[Data extracted from a collection]
###

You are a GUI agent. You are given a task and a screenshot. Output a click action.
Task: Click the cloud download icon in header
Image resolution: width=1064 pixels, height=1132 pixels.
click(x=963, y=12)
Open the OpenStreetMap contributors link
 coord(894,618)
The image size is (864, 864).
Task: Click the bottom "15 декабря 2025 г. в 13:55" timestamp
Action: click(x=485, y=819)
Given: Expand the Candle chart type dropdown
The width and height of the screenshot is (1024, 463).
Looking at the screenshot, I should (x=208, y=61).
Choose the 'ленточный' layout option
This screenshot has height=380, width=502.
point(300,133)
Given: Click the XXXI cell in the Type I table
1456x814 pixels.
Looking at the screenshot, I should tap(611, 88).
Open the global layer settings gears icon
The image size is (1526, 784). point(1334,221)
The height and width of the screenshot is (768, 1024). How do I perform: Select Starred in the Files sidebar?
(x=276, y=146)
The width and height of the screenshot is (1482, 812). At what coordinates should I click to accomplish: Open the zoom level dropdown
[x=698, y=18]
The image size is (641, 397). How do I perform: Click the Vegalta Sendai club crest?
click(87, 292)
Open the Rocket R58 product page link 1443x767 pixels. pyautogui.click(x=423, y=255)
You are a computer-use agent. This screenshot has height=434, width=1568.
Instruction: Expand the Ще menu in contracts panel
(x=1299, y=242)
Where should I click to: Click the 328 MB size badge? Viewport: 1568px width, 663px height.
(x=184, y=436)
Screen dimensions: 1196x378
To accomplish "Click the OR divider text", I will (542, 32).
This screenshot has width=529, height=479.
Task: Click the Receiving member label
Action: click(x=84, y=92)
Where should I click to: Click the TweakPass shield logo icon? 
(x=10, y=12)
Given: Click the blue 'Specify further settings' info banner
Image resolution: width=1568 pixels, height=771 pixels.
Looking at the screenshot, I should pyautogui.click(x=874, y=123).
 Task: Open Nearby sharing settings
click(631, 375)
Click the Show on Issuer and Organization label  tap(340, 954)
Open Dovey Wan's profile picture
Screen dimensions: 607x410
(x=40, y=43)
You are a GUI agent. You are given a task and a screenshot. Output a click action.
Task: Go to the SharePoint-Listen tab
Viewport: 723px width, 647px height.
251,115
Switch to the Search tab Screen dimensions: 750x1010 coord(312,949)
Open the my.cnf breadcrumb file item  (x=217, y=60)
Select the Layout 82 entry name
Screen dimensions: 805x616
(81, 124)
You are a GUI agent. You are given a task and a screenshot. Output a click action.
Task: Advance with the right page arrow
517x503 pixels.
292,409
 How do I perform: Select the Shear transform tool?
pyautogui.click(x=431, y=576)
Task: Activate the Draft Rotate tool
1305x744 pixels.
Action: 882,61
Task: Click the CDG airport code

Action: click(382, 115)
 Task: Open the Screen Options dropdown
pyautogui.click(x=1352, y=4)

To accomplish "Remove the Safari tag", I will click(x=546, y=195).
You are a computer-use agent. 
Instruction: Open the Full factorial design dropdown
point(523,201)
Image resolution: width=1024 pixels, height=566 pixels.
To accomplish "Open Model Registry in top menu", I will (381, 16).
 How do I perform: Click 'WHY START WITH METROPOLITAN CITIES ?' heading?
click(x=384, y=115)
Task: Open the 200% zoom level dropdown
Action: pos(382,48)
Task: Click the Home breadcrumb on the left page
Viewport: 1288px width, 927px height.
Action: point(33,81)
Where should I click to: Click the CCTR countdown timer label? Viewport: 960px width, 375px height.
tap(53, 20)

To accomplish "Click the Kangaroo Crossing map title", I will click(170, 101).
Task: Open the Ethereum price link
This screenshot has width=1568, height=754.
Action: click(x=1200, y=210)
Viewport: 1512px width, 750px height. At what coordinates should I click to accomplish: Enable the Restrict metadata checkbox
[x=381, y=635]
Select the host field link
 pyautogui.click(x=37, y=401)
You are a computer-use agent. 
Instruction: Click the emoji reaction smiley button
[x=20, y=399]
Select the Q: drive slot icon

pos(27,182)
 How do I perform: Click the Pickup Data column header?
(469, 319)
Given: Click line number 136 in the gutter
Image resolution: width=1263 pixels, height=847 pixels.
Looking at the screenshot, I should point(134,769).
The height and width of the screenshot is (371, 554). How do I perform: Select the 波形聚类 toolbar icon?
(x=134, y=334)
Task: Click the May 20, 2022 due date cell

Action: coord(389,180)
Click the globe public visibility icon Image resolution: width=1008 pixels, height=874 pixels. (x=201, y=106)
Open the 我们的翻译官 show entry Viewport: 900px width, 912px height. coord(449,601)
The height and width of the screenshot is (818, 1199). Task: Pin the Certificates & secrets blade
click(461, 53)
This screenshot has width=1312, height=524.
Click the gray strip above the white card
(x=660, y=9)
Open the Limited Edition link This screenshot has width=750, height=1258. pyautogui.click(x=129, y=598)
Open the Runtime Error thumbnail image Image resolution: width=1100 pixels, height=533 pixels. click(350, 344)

###

:: WHAT TO DO ::
Print exactly the lines of the records from the one containing "Where should I click to: Click the CCTR" through the end, and nothing besides them.

:: RESPONSE BELOW ::
Where should I click to: Click the CCTR countdown timer label? Viewport: 960px width, 375px height.
tap(53, 20)

To accomplish "Click the Kangaroo Crossing map title", I will click(170, 101).
Task: Open the Ethereum price link
This screenshot has width=1568, height=754.
Action: click(x=1200, y=210)
Viewport: 1512px width, 750px height. At what coordinates should I click to accomplish: Enable the Restrict metadata checkbox
[x=381, y=635]
Select the host field link
 pyautogui.click(x=37, y=401)
You are a computer-use agent. 
Instruction: Click the emoji reaction smiley button
[x=20, y=399]
Select the Q: drive slot icon

pos(27,182)
 How do I perform: Click the Pickup Data column header?
(469, 319)
Given: Click line number 136 in the gutter
Image resolution: width=1263 pixels, height=847 pixels.
Looking at the screenshot, I should point(134,769).
The height and width of the screenshot is (371, 554). How do I perform: Select the 波形聚类 toolbar icon?
(x=134, y=334)
Task: Click the May 20, 2022 due date cell

Action: coord(389,180)
Click the globe public visibility icon Image resolution: width=1008 pixels, height=874 pixels. (x=201, y=106)
Open the 我们的翻译官 show entry Viewport: 900px width, 912px height. coord(449,601)
The height and width of the screenshot is (818, 1199). Task: Pin the Certificates & secrets blade
click(461, 53)
This screenshot has width=1312, height=524.
Click the gray strip above the white card
(x=660, y=9)
Open the Limited Edition link This screenshot has width=750, height=1258. pyautogui.click(x=129, y=598)
Open the Runtime Error thumbnail image Image resolution: width=1100 pixels, height=533 pixels. click(350, 344)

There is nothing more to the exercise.